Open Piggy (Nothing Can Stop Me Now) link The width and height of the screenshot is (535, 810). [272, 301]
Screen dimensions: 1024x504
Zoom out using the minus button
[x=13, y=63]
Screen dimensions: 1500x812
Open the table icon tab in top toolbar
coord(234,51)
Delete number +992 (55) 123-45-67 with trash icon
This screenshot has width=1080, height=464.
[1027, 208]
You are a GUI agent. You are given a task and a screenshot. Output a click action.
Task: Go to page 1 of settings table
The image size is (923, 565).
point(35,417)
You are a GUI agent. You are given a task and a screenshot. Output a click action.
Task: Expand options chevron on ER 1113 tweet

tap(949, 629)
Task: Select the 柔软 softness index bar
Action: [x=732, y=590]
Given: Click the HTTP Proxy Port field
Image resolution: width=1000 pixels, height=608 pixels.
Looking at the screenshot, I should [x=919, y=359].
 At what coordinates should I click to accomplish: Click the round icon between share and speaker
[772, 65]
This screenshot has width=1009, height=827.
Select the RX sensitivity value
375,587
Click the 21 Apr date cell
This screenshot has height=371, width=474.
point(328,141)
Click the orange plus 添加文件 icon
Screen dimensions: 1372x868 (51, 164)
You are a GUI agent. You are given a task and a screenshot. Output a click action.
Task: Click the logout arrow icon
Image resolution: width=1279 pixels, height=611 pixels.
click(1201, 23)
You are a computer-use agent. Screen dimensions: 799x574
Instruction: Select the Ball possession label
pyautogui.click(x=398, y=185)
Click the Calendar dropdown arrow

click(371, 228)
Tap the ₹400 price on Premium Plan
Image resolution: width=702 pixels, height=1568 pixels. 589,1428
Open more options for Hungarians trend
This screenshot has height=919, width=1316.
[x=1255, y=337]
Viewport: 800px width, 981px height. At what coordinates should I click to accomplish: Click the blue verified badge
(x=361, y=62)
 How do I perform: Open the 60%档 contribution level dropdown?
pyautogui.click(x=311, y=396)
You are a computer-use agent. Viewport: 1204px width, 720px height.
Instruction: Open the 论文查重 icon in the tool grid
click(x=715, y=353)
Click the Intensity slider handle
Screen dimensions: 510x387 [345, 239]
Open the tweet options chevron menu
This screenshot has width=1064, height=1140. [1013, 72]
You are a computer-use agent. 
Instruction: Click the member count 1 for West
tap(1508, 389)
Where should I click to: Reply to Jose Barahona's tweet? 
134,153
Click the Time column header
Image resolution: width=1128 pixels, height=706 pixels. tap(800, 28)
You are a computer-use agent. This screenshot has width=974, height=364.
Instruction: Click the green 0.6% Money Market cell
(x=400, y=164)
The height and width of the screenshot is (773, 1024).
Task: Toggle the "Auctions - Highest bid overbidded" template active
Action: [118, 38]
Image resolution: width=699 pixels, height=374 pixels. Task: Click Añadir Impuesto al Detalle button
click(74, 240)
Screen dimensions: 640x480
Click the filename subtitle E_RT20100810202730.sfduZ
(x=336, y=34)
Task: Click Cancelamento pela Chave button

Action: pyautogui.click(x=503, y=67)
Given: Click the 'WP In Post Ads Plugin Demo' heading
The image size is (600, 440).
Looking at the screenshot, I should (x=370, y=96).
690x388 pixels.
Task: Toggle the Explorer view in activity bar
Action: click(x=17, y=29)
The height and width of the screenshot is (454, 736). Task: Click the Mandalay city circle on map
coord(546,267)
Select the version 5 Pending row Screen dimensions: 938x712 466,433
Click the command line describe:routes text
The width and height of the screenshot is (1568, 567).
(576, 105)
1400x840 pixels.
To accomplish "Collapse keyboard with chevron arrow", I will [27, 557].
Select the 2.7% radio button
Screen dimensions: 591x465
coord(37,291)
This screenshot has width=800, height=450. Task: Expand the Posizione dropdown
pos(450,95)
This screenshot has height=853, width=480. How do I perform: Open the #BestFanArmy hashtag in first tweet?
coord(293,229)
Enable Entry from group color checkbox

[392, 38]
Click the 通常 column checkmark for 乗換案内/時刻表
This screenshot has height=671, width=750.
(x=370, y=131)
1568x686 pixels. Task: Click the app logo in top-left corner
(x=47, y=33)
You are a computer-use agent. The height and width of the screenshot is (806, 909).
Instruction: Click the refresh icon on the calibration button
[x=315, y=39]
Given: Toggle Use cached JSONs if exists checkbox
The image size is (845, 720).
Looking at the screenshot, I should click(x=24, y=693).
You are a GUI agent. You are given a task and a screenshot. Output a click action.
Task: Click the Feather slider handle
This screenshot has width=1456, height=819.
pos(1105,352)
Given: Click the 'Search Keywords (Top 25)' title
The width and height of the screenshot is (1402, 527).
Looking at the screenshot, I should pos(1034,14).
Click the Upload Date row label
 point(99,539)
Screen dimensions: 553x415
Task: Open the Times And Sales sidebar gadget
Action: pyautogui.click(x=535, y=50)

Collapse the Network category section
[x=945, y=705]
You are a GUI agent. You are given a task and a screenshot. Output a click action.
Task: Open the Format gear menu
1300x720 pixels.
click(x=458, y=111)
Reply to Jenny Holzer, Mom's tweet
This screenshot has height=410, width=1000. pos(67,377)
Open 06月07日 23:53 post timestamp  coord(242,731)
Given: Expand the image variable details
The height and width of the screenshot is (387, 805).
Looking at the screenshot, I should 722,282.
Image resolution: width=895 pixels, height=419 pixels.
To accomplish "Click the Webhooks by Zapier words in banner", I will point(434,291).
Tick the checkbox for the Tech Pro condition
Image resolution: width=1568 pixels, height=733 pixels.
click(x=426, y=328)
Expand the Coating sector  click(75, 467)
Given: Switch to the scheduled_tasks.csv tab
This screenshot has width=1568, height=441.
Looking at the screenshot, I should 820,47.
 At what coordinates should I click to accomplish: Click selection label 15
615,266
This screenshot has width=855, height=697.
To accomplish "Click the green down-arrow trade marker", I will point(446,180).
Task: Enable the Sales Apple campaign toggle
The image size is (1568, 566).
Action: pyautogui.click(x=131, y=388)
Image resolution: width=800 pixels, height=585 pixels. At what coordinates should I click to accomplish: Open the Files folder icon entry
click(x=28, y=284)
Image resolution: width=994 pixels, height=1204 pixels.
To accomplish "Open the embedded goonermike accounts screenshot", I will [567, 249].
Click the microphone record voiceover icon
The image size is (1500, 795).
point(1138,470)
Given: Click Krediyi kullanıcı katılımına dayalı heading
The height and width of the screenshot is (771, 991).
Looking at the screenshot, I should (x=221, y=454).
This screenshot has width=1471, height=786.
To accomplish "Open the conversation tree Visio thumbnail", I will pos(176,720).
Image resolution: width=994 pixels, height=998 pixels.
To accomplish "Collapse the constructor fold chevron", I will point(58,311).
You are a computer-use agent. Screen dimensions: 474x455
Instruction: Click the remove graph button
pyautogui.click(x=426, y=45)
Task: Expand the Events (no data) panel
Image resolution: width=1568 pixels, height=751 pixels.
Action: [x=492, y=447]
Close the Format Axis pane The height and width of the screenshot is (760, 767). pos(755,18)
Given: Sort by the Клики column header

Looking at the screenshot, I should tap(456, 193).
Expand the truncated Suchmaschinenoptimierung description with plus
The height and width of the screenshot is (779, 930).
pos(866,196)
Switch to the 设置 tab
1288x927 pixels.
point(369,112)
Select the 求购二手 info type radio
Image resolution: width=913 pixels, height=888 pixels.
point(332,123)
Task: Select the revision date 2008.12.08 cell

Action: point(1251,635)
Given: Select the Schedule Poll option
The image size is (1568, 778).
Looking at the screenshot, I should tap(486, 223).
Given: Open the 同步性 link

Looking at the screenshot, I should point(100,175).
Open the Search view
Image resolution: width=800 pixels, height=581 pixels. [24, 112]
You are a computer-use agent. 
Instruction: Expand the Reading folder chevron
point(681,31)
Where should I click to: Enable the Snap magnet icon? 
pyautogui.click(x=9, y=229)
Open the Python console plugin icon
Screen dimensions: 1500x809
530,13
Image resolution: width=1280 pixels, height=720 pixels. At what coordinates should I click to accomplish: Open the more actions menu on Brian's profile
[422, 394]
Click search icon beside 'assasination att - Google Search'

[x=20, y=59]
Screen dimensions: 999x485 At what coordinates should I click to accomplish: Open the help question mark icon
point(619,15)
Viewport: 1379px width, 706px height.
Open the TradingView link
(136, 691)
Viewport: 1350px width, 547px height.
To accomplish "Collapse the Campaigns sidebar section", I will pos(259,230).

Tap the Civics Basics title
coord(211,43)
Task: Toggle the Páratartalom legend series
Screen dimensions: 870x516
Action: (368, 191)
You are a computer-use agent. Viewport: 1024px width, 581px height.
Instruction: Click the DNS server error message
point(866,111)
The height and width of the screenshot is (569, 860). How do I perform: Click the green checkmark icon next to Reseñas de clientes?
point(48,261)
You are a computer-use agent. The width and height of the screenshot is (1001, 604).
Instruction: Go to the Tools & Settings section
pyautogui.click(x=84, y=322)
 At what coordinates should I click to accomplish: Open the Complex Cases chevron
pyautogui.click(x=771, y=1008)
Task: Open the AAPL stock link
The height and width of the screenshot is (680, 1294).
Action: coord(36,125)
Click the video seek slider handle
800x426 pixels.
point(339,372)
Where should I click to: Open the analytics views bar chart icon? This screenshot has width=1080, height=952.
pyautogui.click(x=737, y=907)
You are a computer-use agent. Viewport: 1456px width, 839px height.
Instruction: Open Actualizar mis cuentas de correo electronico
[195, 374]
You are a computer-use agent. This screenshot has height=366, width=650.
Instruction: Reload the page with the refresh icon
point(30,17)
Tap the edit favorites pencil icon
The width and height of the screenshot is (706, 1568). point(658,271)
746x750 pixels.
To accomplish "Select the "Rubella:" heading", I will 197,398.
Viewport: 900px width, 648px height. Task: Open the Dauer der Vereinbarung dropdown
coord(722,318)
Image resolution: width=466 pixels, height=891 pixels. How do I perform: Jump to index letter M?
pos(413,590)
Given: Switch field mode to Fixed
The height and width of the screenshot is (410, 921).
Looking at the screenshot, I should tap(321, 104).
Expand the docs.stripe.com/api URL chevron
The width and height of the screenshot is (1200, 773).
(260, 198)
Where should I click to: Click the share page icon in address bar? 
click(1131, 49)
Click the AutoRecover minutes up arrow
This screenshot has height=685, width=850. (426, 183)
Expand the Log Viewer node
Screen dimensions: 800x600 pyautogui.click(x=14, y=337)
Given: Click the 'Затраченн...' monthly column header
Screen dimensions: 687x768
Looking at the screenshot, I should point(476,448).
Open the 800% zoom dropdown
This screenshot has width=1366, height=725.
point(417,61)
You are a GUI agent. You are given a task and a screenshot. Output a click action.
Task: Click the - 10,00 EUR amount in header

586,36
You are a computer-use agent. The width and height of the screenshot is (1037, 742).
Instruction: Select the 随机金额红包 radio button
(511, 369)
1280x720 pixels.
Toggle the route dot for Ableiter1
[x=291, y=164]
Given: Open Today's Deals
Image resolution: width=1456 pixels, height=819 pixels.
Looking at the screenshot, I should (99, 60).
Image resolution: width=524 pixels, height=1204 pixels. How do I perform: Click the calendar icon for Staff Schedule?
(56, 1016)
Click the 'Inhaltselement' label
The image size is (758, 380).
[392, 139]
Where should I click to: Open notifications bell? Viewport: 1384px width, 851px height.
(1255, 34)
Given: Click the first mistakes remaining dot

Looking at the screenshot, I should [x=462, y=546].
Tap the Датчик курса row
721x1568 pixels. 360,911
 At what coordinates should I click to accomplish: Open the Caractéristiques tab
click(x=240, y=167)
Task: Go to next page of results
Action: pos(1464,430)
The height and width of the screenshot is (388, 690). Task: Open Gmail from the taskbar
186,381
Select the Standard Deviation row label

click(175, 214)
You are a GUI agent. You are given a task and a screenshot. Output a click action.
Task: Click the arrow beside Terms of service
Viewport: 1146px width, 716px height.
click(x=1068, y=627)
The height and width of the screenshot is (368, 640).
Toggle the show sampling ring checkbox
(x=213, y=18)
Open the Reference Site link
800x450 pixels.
----
* [EXERCISE BRIEF]:
Transcribe, exactly and without additions, the lines of the records above, beginning with the line that contains "Image resolution: width=1000" and ending with the line that contains "This screenshot has width=1009, height=827.", both included.

* [WRITTEN RESPONSE]:
Image resolution: width=1000 pixels, height=608 pixels.
Looking at the screenshot, I should [x=919, y=359].
 At what coordinates should I click to accomplish: Click the round icon between share and speaker
[772, 65]
This screenshot has width=1009, height=827.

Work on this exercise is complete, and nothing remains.